O 'caso Freeport' tem revelado a típica incapacidade portuguesa para lidar com escândalos. Como veremos de seguida, esta incapacidade tem duas faces.
Em primeiro lugar, os portugueses falam dos escândalos nacionais como se Portugal fosse o único país do mundo com corruptos. A pátria adora falar assim: "isto cá é uma vergonha; se fosse lá fora eles iam ver como era!". Este "lá fora" é uma entidade mítica, uma entidade civilizada que aparece em oposição ao incivilizado "cá dentro". Na mente portuguesa, o mundo divide-se assim em duas esferas: Nós, as bestas lusitanas versus eles, os estrangeiros perfeitos. Muitos povos são excepcionalistas. Os americanos, por exemplo, acham que o seu "cá dentro" vai salvar o "lá fora". Para os franceses, o "lá fora" é um sítio obscuro à espera de ver a luz francesa. Portugal é o absoluto contrário desta inclinação. Os portugueses, se quisermos, têm um excepcionalismo invertido: para o português, Portugal é a única distopia corrupta do mundo, e os restantes países são altivos Camelots. Esta forma de pensar é um sinal de provincianismo; um provincianismo megalómano, para sermos exactos. Este ódio lançado sobre si mesmo revela que Portugal tem um ego megalómano, embora virado do avesso. Até apetece dizer que os portugueses fizeram os Descobrimentos, porque, tendo a sua própria terra como distopia, só lhes restava elevar o resto do mundo à condição de utopia.
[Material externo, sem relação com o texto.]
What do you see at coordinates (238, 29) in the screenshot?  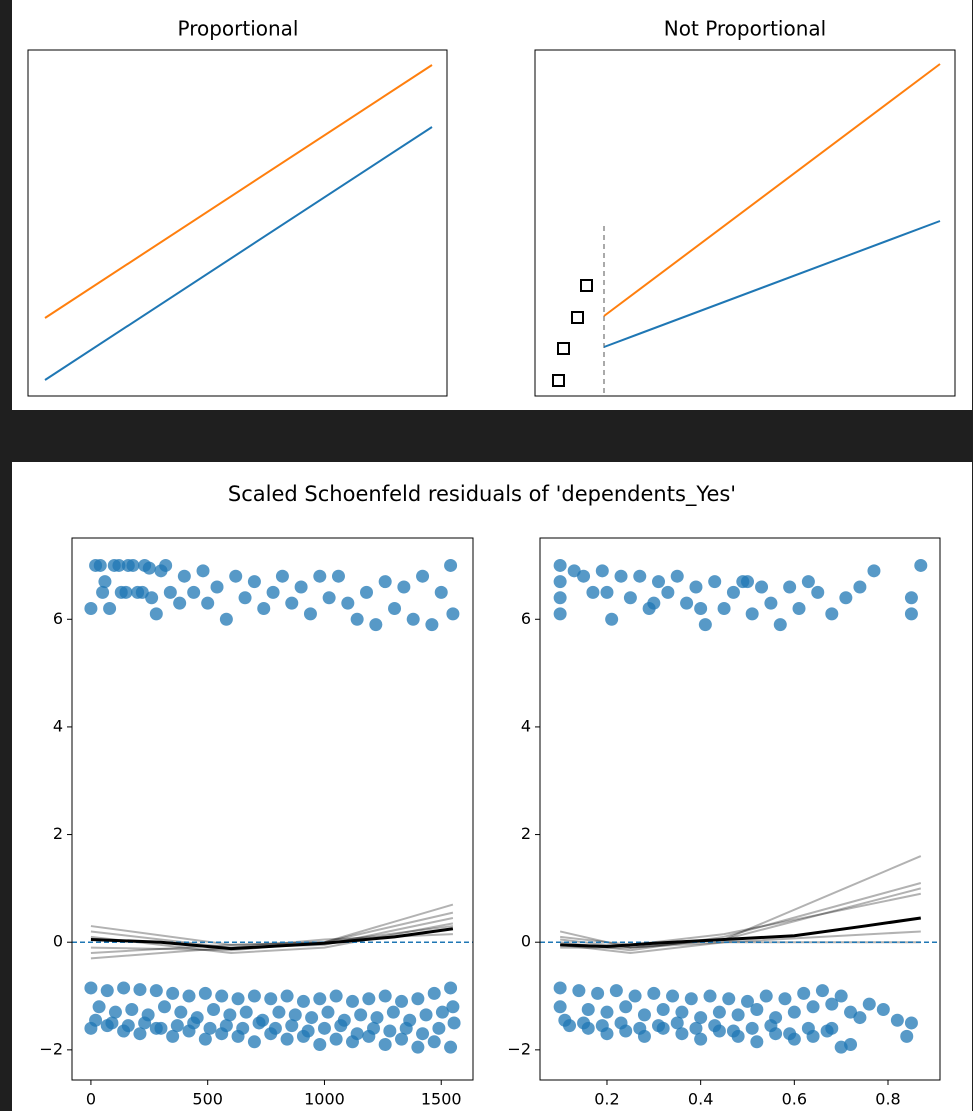 I see `panel-title: Proportional` at bounding box center [238, 29].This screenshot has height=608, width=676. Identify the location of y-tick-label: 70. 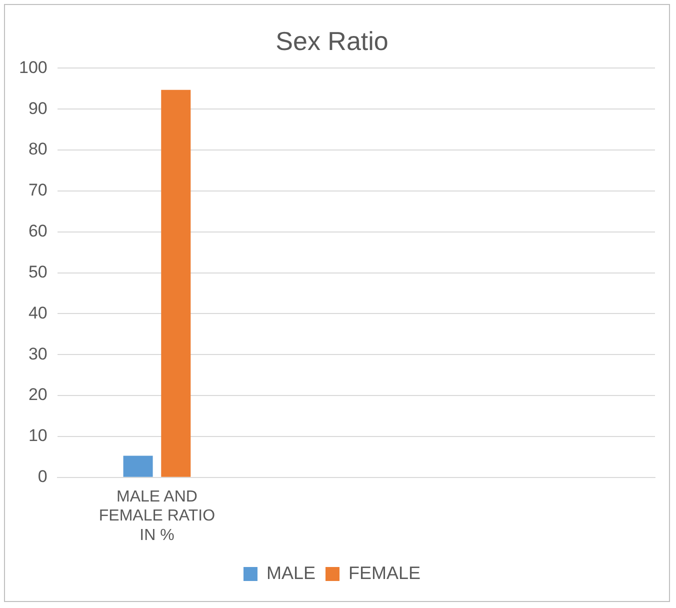
(38, 190).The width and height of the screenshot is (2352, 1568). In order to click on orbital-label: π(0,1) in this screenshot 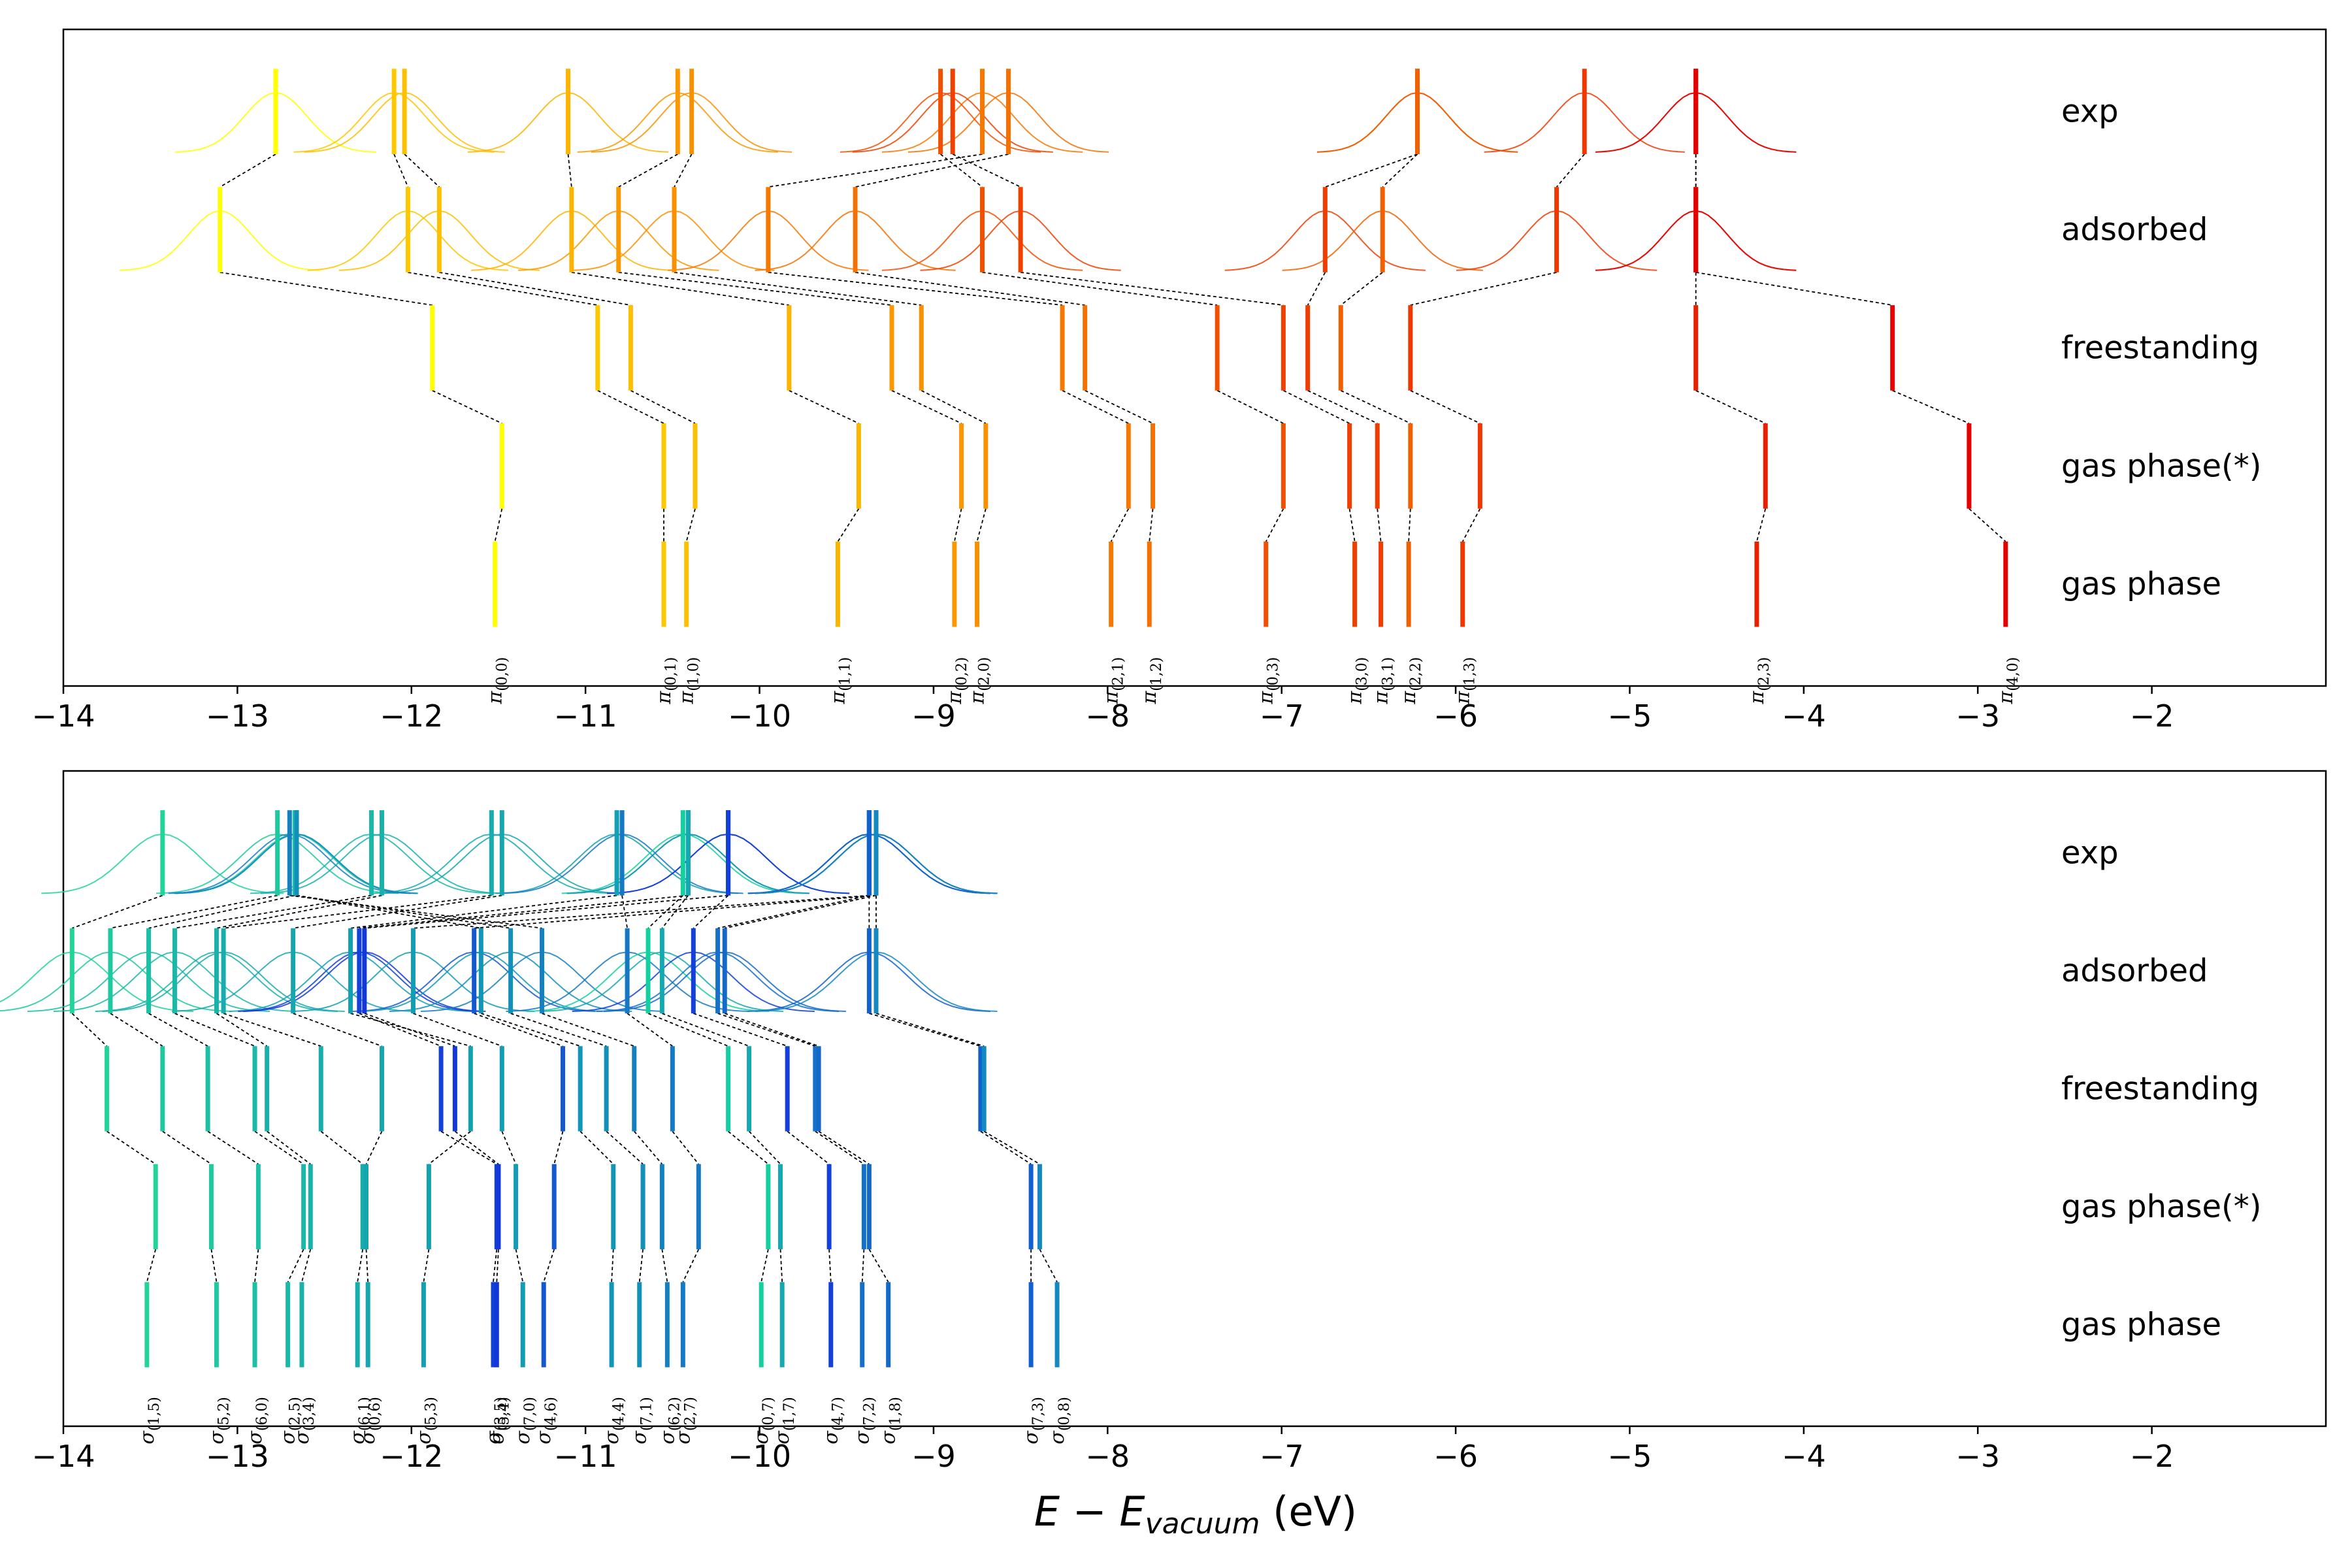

Em segundo lugar, os portugueses têm uma incapacidade congénita para mudar as regras institucionais no sentido de tornar a corrupção mais difícil. Há escândalos na Suécia, Inglaterra, Japão, EUA, França, etc. Uma sociedade sem escândalos não é uma sociedade livre. A inexistência de escândalos é uma marca das ditaduras, onde tudo é encoberto em nome do bom nome dos líderes. Mais: nas outras democracias, também existem pressões políticas sobre a justiça. Nenhuma democracia é habitada por anjos despressurizados. Portanto, a especificidade portuguesa não é a suposta predisposição natural para a corrupção, mas sim a fraqueza institucional da III República. Nos EUA, há corruptos e pressões, e, por isso, um juiz do Supremo Tribunal não pode transferir-se para o poder executivo. Em Portugal, há corruptos e pressões, mas um juiz do Tribunal Constitucional (TC) pode ingressar no Governo.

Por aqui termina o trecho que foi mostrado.